Through Explore Austin, Ann Jerome uses wilderness adventures to empower and mentor girls.
By Ann Jerome, Picture courtesy of Breakaway PR
I’ve never been one to shy away from a challenge, physical or otherwise. Growing up in New Orleans as the daughter of a single mom who worked for Delta Air Lines, I learned the value of travel and adventure at an early age. I also learned that with hard work and big dreams, I could accomplish anything. I was encouraged to set my career ambitions high in a way that may have seemed elusive to others. And it was made very clear that a quality education was the first step in achieving these goals. (Thanks, Mom!)
It surprises some who know me, but I’m a first-generation college student and graduate on both sides of my family. By age 19, I knew my vocation was to be helpful to people and that higher education was key to achieving this mission. By 1990, I had earned both a bachelor’s degree and a master’s degree from the University of Memphis. From there, I set off to make a positive impact in the nonprofit sector, quickly earning leadership roles at a range of organizations, such as the Ronald McDonald House Charities in Kansas City, Mo., and in Austin, as well as the Leukemia & Lymphoma Society South Central Texas and most recently, as executive director of the American Heart Association in Austin.
Last year, I had the opportunity to take on a new professional leadership challenge. I knew it would be the most personal to date, as it involves working with youth, mentorship and what has been a lifelong passion for me, adventure. Since October 2017, I have served as CEO of Explore Austin, a long-term youth-development organization that uses mentoring, nature and outdoor adventures to transform the lives of students living in low-income communities by helping them achieve their full potential.
At Explore Austin, “explorers” are recruited each spring from partner schools, including KIPP Austin, Austin Achieve, Wayside and Bertha Sadler Means Young Women’s Leadership Academy. The students form teams of 15 explorers, divided by gender, and are matched with five volunteer mentors committed to providing teams with guidance and mentorship for the duration of the six-year program.

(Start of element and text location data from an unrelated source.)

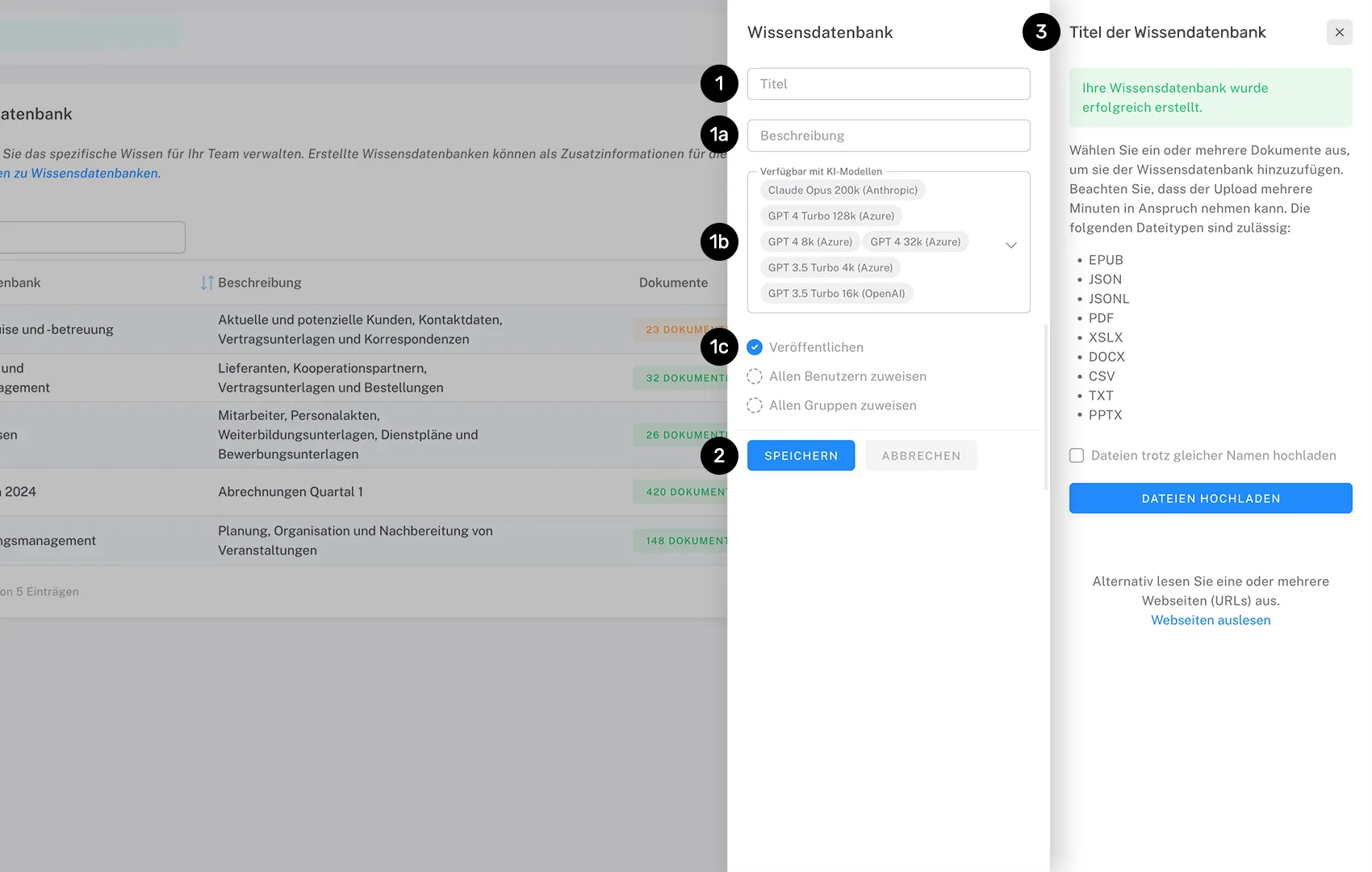Click the Abbrechen button
This screenshot has height=872, width=1372.
[x=921, y=455]
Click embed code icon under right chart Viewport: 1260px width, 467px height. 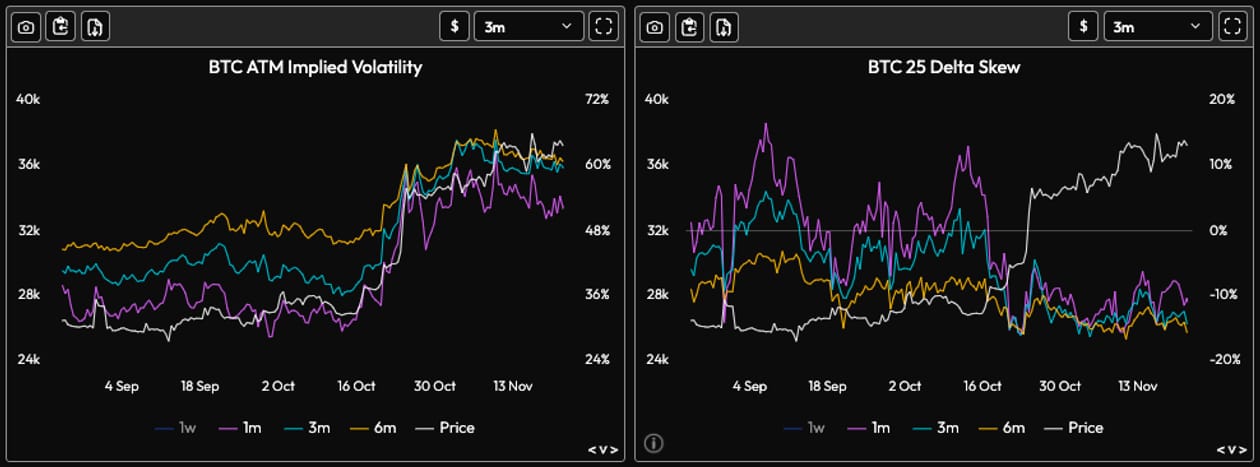click(x=1230, y=450)
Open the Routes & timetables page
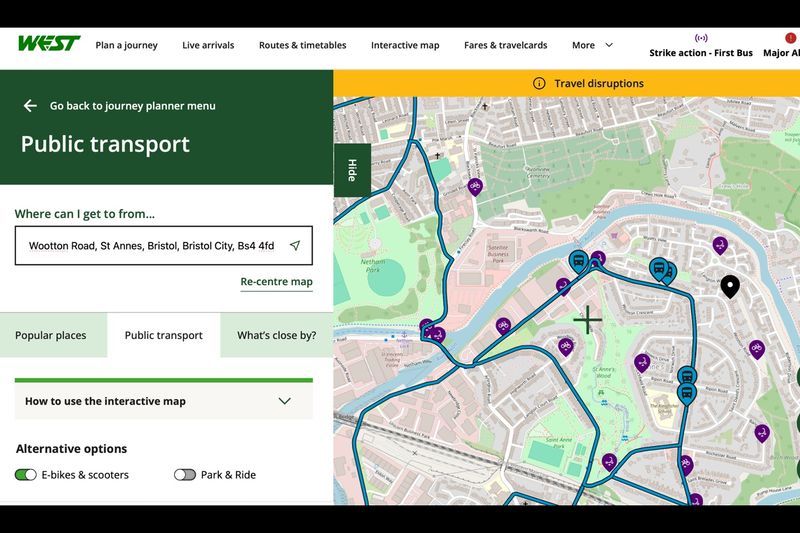 302,45
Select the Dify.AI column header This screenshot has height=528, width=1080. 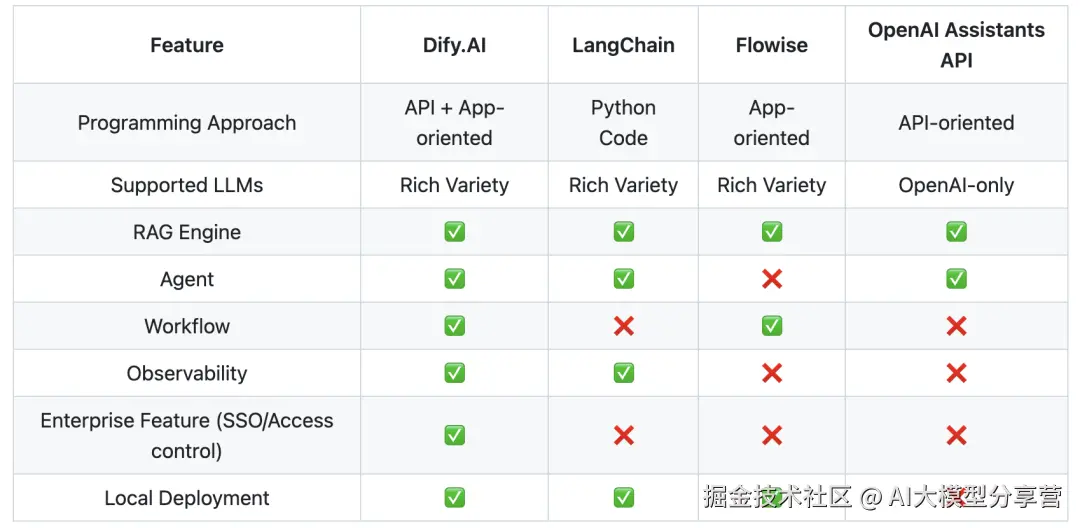click(454, 45)
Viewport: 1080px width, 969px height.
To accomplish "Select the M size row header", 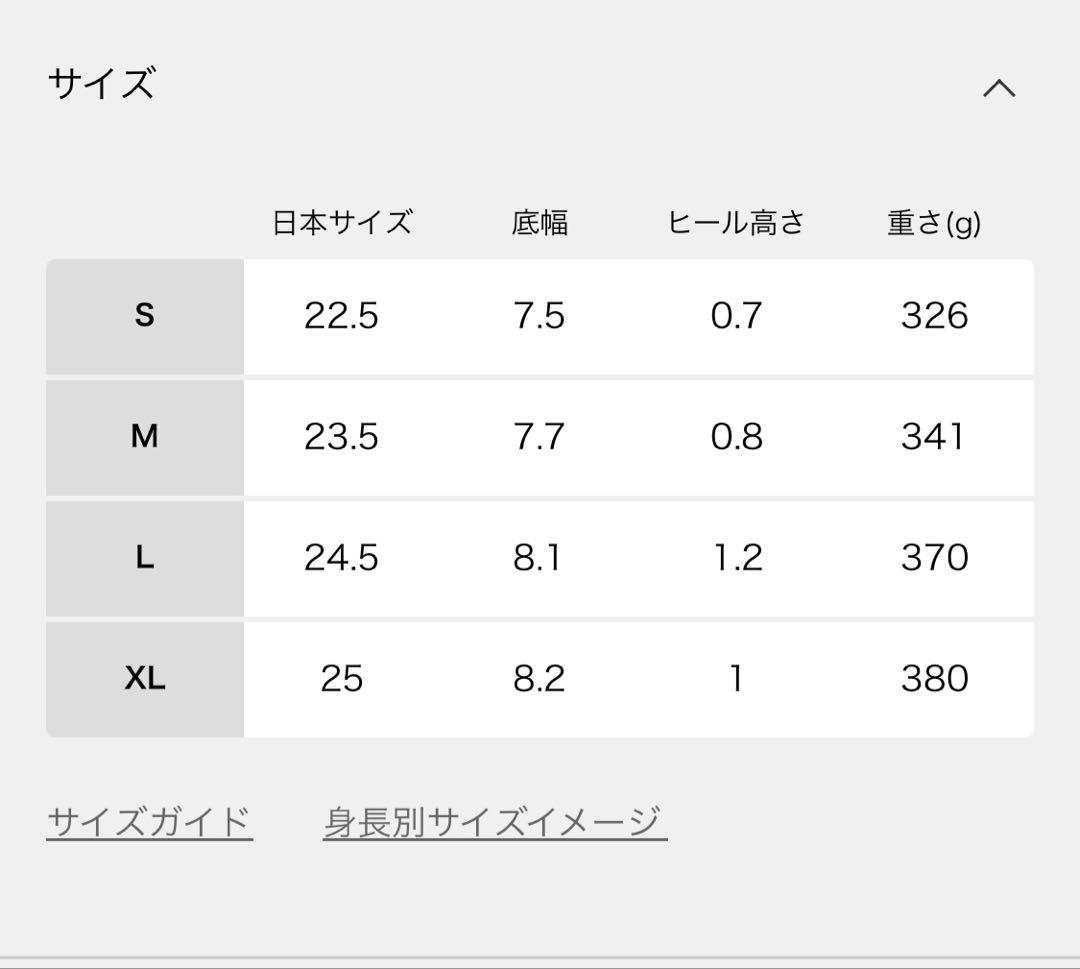I will pyautogui.click(x=144, y=437).
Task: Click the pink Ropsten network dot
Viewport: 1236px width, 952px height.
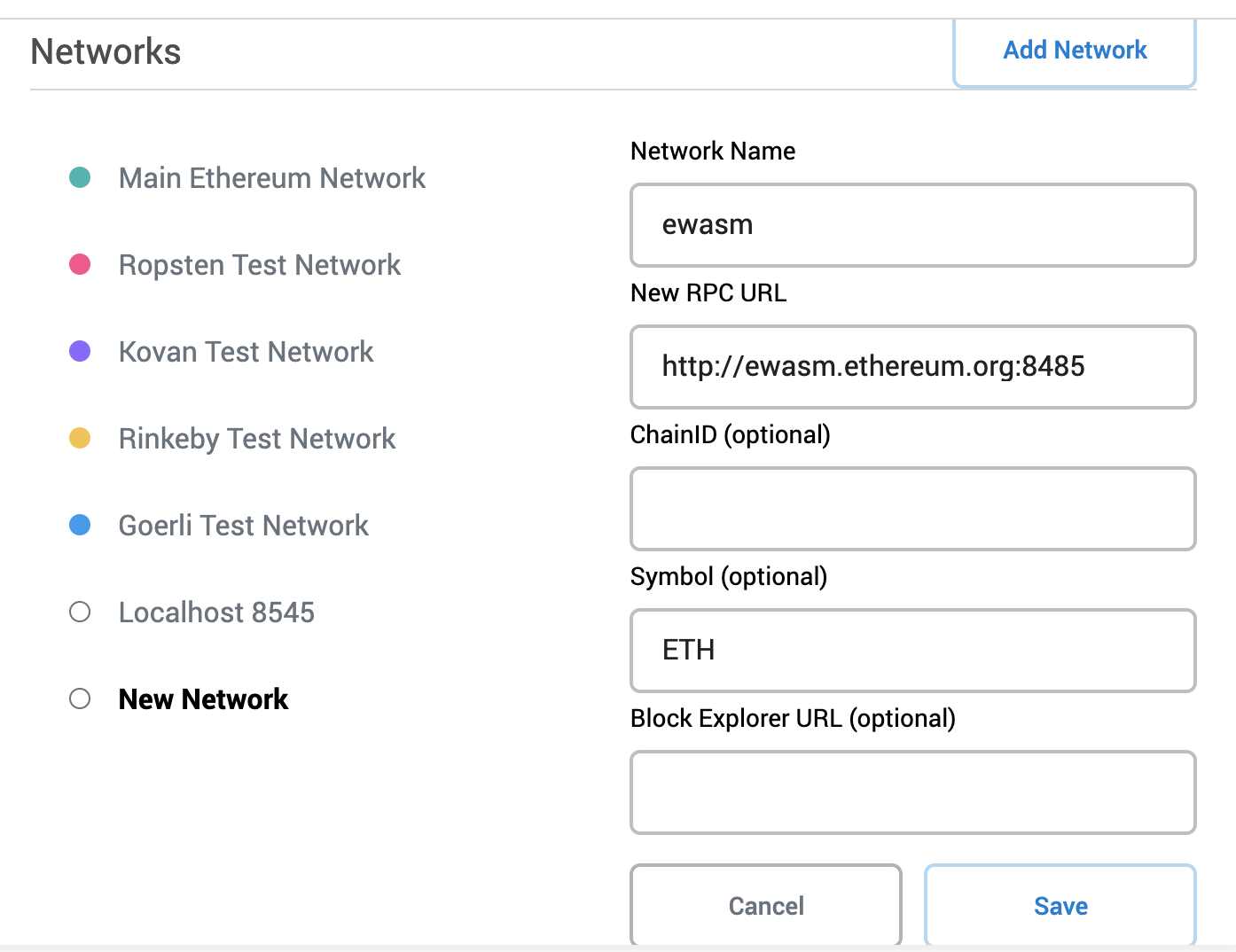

The explorers, mentors and staff embark on a journey of developing young adults into action-oriented, courageous and excellent teammates and strong communicators. It’s what we call ACES, the acronym for the curriculum created by Explore Austin. The students learn and use many skills and educational aspects that positively impact their school experience, like science, environmental topics, navigation, teamwork, leadership and perseverance. We are taking the pillars of STEM learning to the great outdoors, not unlike scientific giants of old like Ben Franklin, Sir Isaac Newton and Maria Mitchell.
During the most recent academic year, we worked with more than 280 explorers. All were engaged in monthly Saturday Challenges, one-day adventures in rock climbing, mountain biking, caving, canoeing and backpacking taking place in and near Austin. These skills are practiced during the school year and put into action during annual summer wilderness trips that take the explorers on outdoor adventures in six states. Most of our explorers never left the Austin area or the state of Texas prior to their involvement with Explore Austin.
I’ve experienced such tremendous joy through this mission in action. As I write this essay, I am still on a high since returning from my first wilderness trip last week. We canoed down 50 miles of the Buffalo River in Arkansas. It was hard, challenging and wonderful to be a part of this adventure with the ninth-grade girls, their mentors and our trip leaders. There’s no better feeling than helping youth who face significant obstacles to see the world and all its possibilities, and to help them grow the confidence and grit needed to achieve their goals. As one former explorer said of the program, “Ever since then, no challenge has seemed insurmountable because I feel as if I can accomplish anything set in my path.”